> [What is expected] From the listing below, pull out all lines with "computer" in them.

> [Data to process]
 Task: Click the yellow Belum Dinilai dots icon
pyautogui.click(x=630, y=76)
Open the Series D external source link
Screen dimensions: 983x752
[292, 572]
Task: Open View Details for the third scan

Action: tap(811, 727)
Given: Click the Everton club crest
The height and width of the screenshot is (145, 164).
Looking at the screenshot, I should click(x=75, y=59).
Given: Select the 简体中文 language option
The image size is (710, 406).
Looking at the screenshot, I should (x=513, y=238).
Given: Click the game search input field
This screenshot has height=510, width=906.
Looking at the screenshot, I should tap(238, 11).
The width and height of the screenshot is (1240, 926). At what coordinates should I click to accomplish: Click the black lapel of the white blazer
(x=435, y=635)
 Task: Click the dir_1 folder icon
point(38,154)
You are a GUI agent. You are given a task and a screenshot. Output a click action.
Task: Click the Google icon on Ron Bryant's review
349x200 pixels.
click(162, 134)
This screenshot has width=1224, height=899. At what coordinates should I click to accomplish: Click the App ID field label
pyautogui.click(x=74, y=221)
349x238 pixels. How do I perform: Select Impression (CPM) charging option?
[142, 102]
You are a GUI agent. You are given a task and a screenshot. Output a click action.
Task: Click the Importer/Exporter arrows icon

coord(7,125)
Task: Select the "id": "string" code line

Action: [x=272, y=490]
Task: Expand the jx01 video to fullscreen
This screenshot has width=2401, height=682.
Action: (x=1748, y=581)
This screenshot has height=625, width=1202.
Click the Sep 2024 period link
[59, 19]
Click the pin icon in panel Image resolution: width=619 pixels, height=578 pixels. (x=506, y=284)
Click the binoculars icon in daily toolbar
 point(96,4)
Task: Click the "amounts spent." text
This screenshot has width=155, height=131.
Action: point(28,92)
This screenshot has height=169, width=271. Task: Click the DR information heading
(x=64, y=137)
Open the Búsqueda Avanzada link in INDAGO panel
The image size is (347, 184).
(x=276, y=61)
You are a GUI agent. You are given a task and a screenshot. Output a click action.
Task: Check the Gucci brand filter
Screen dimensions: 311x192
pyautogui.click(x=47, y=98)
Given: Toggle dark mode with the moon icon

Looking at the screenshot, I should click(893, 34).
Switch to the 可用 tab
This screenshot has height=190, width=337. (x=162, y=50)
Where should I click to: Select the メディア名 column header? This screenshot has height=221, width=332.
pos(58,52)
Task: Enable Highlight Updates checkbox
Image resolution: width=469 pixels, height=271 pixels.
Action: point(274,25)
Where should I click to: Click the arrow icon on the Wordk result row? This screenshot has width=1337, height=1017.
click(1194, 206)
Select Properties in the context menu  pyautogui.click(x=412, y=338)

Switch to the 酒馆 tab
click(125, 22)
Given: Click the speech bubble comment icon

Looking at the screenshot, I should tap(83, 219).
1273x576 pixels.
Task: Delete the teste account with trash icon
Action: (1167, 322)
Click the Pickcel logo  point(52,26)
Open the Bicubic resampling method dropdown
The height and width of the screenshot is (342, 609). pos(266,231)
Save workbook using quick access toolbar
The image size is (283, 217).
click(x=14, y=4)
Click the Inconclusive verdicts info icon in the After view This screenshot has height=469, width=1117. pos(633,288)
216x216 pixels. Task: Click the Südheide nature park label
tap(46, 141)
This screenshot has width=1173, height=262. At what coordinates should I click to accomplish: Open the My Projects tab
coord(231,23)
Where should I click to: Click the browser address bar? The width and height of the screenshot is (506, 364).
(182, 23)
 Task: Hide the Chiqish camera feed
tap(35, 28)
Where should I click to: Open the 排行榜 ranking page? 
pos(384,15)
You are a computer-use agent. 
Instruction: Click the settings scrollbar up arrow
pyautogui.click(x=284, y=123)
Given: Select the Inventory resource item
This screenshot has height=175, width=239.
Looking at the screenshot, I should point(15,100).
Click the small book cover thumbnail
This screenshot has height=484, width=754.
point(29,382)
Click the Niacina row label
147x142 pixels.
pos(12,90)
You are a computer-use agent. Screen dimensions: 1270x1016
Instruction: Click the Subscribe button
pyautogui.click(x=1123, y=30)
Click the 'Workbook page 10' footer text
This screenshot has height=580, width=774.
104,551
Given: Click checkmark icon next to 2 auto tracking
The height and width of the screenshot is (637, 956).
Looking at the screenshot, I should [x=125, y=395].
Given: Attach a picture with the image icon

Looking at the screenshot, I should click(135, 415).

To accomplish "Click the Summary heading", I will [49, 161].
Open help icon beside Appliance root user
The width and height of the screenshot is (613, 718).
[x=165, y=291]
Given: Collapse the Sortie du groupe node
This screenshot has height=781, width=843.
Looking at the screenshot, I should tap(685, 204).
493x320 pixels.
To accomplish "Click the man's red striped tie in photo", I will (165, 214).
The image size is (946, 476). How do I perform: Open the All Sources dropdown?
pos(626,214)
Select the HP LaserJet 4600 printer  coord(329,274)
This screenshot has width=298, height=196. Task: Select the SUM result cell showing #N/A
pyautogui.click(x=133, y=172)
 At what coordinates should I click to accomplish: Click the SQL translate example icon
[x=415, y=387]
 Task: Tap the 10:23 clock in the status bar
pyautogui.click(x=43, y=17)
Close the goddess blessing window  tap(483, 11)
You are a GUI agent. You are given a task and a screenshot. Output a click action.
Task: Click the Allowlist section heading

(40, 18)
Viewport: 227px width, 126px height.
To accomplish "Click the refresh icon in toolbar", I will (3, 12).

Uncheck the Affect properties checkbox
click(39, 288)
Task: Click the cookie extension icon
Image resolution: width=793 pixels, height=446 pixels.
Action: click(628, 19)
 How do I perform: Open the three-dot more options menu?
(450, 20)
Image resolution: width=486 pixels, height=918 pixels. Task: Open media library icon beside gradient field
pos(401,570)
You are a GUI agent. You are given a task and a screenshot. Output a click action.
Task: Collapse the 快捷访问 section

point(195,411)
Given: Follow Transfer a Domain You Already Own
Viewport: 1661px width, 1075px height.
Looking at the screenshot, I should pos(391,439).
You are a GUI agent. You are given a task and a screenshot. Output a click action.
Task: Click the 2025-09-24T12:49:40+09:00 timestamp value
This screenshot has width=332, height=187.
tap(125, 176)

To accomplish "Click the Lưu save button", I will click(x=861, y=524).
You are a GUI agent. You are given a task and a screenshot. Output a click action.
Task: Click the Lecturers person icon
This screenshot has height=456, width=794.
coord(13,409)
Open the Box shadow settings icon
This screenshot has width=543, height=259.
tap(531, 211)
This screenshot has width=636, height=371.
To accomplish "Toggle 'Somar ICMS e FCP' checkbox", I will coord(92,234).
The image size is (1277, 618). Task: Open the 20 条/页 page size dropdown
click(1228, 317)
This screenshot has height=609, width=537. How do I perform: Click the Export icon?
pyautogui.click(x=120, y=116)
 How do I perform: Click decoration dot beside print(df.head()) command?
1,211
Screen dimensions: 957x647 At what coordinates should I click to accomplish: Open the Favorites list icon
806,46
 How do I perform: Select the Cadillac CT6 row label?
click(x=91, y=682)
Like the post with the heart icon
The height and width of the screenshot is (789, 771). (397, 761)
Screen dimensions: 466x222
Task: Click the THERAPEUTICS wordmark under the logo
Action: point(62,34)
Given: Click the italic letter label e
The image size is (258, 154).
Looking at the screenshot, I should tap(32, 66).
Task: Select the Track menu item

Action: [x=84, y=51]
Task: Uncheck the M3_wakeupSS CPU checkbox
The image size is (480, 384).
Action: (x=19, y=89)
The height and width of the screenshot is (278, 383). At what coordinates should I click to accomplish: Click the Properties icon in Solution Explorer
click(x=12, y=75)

> [The completed task]
You are a computer-use agent. 
You are a computer-use agent. Screen dimensions: 1270x1016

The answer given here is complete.